[[ Material for this task open ]]

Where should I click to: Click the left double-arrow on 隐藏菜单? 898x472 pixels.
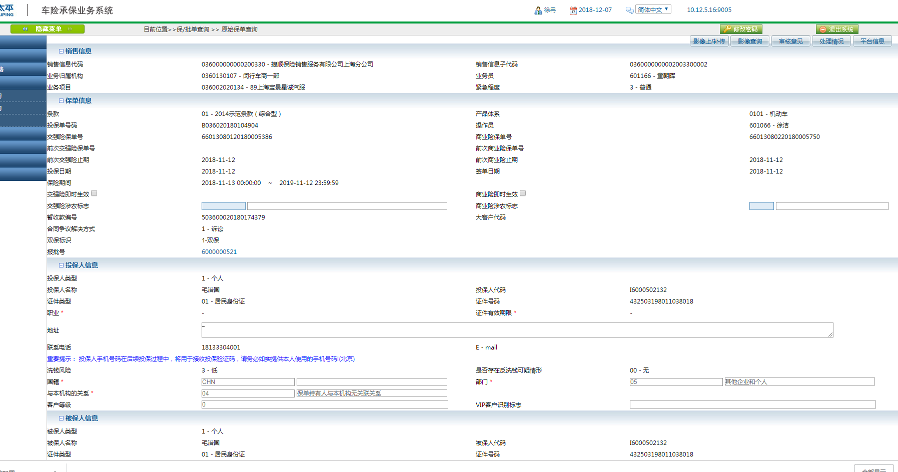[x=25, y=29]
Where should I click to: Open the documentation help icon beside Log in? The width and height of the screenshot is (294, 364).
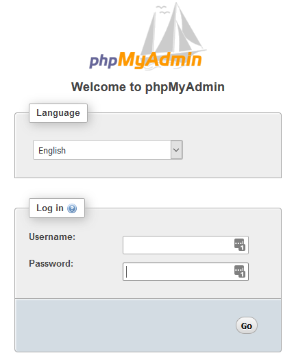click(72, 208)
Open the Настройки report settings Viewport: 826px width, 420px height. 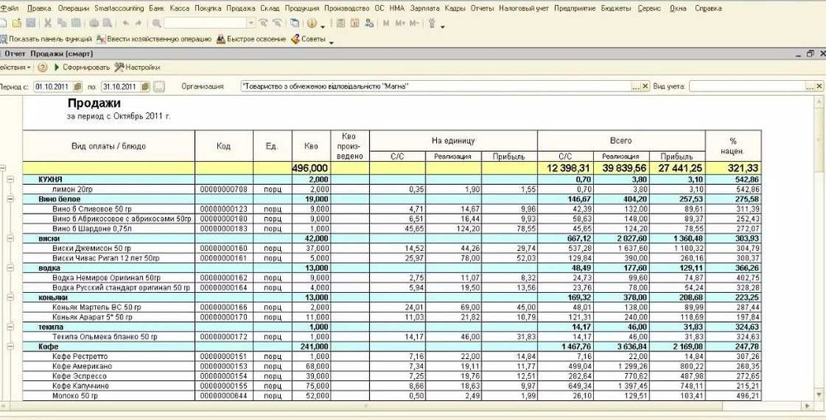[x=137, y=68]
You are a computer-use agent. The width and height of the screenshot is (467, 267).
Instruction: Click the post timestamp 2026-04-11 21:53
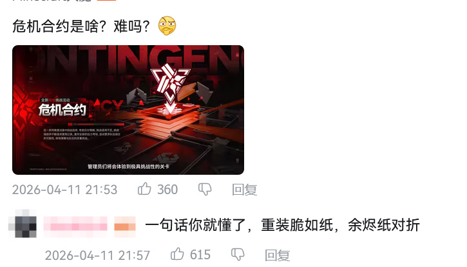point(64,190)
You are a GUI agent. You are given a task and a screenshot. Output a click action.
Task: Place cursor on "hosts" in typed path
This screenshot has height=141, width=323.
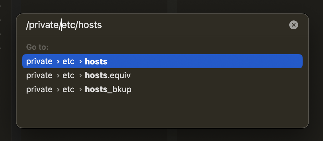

[[ Material for this task closed ]]

* Exercise description: Using the records above, select and copy every line that has the word "agent".

* Task answer:
You are a computer-use agent. The width and height of the screenshot is (467, 267).
You are a GUI agent. You are given a task and a screenshot. Output a click action.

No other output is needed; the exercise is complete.